China is famous for many things, including fake goods. From clothes and bags to electronics - even whole fake cities - China has it all. But some "artisans" went further and began to fake food ...
Plastic rice
At first glance, rice cannot be faked, but resourceful Chinese were able to do this. Fake Chinese rice is also called plastic rice. It is made from sweet potatoes and synthetic resin, it is very similar to real rice.
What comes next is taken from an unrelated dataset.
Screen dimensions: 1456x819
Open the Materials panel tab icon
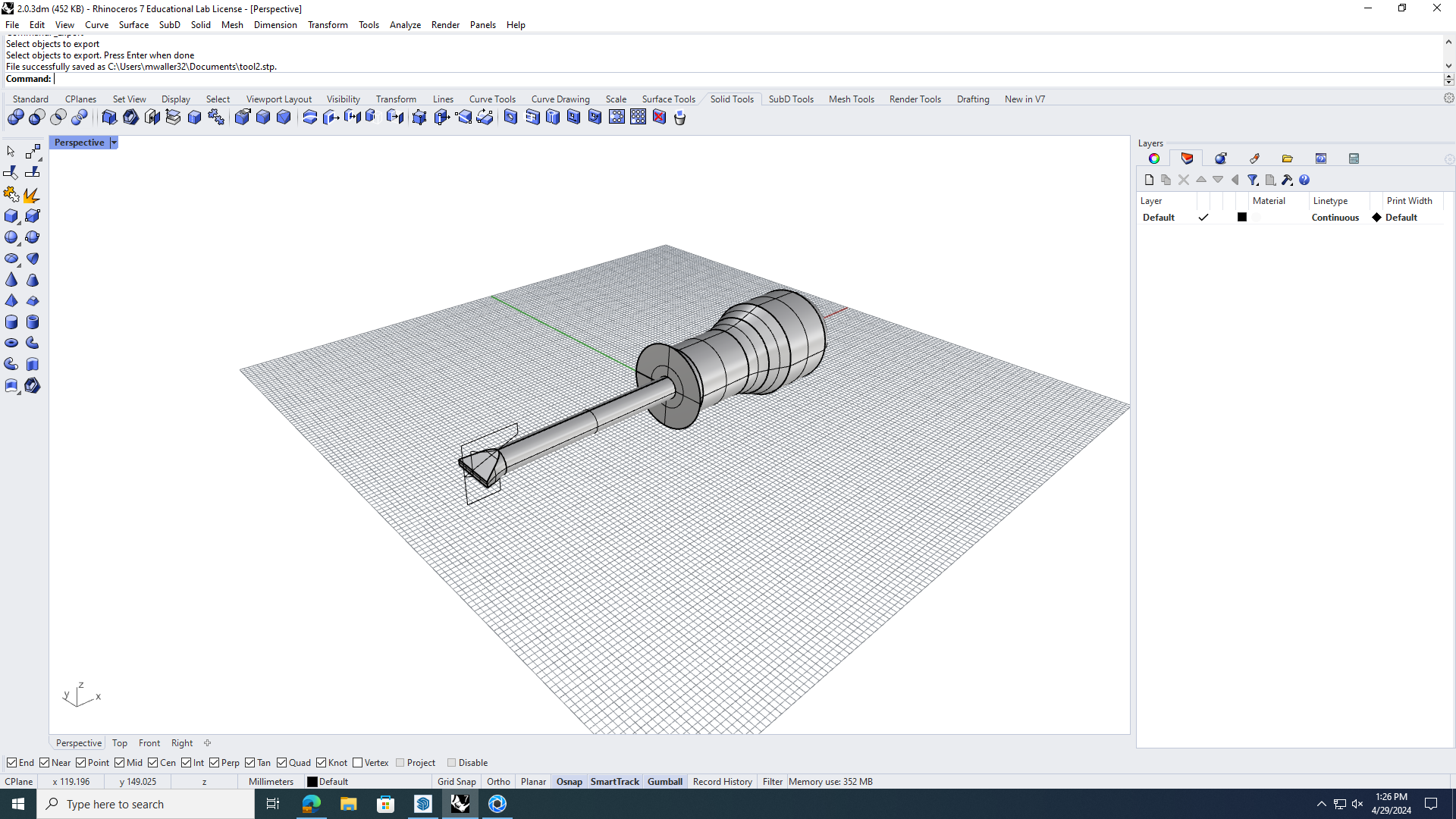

Artificial rice is commonly sold in Chinese markets in Taiyuan City, Shaanxi Province. This rice is poorly digested and stays as hard as a stone even after it is cooked. It can not be eaten. Eating three bowls of this rice is like eating a sack of vinyl or a plastic bag
In addition to producing artificial rice, dishonest Chinese sellers add flavorings to regular rice and sell it under the guise of more expensive rice, Wuchang Rice, one of the best rice brands in Chinese markets. Only 800 thousand tons of Wuchang rice is produced annually, and 10 million tons are sold. In other words, 9 million tons of rice fake
Rat mutton
When dishonest sellers do not fake rice, they add chemicals to the meat of rats, minks and foxes and sell it under the guise of mutton. The scheme was so popular and successful that in just three months the police arrested 900 people and seized 20 thousand tons of this meat. Wei, one of the sellers of such meat alone, earned more than a million pounds. He mixed fox, rat and mink meat with nitrates, gelatin and carmine before selling it to unsuspecting buyers in the market.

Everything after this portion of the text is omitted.